I tried to tell you... People don't understand that vertical smokers need that water pan in place. if you don't like cleaning it.. wrap it in tinfoil.


----------



## JasonWW (Sep 11, 2020)

I hear ya. This is the first time I've ever needed to cool the box down. Always had the mindset that the pan was just for moisture. Now I know better.


----------



## JC in GB (Sep 11, 2020)

JasonWW said:


> I'm using this recipe for quickie SS ( https://foodwishes.blogspot.com/2019/07/summer-sausage-winter-isnt-coming.html ). I probably should have picked a recipe that was made for the smoker. but, live and learn. My thought was to make this and put it in the smoker instead of the oven. So, I omitted the foil and went with the butcher paper for better smoke permeation. After firing up my smoker (a gas Smoke Hollow cabinet), It seems that my question was a moot point. On its lowest setting, the box was at 200. Wound up using the pan with ice water to lower it to 150.

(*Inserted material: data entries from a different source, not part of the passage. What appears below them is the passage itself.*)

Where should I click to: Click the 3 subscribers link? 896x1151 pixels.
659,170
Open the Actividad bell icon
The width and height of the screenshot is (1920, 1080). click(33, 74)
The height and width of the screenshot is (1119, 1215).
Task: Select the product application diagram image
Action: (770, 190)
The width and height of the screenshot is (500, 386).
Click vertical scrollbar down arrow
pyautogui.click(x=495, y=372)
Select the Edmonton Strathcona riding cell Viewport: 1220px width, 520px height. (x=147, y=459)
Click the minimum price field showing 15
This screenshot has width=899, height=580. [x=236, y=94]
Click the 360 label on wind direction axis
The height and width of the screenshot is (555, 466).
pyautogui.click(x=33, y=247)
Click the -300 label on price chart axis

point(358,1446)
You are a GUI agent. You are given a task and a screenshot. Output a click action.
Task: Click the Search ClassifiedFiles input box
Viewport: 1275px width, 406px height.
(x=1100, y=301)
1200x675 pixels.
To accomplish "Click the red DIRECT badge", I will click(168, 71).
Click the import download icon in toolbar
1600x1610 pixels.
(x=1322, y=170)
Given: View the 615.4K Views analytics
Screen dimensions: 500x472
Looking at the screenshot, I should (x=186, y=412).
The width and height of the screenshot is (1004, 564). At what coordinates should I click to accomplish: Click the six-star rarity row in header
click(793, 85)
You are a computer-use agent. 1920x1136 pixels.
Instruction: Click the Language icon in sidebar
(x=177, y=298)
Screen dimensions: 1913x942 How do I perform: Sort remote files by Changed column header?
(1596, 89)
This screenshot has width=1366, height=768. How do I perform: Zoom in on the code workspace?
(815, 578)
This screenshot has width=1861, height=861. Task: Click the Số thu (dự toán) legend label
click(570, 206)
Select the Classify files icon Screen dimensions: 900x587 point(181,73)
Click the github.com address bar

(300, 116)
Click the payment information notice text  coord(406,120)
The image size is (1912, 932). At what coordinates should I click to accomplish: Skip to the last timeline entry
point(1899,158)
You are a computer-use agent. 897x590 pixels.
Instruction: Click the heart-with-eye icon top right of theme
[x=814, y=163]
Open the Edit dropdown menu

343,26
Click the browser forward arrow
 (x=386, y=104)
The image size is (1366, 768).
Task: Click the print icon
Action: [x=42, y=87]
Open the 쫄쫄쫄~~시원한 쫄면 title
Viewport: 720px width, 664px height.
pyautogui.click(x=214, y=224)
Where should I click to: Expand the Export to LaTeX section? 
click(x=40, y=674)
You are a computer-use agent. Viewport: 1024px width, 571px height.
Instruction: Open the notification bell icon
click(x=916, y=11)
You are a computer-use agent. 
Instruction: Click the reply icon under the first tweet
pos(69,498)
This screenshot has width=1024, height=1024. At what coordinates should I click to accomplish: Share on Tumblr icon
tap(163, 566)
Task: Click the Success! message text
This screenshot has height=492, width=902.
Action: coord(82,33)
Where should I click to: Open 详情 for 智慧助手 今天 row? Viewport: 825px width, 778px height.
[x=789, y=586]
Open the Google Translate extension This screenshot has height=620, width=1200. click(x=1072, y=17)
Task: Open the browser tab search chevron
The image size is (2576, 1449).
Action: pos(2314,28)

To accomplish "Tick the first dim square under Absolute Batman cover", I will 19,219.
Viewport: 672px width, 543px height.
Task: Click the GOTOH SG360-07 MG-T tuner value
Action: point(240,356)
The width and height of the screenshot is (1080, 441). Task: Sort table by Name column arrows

Next time around, check out 

 disco
 OFG summer sausage recipe.  It is fantastic!!!!

Also, if you can't keep your pit under 150 F then I guess a water pan may be necessary.

I don't like extra moisture in my pit when I am smoking sausages that is why I don't use a water pan.


JC


----------



## disco (Sep 12, 2020)

JC in GB said:


> Next time around, check out
> 
> disco
> OFG summer sausage recipe.  It is fantastic!!!!
> ...


Blushing here!


----------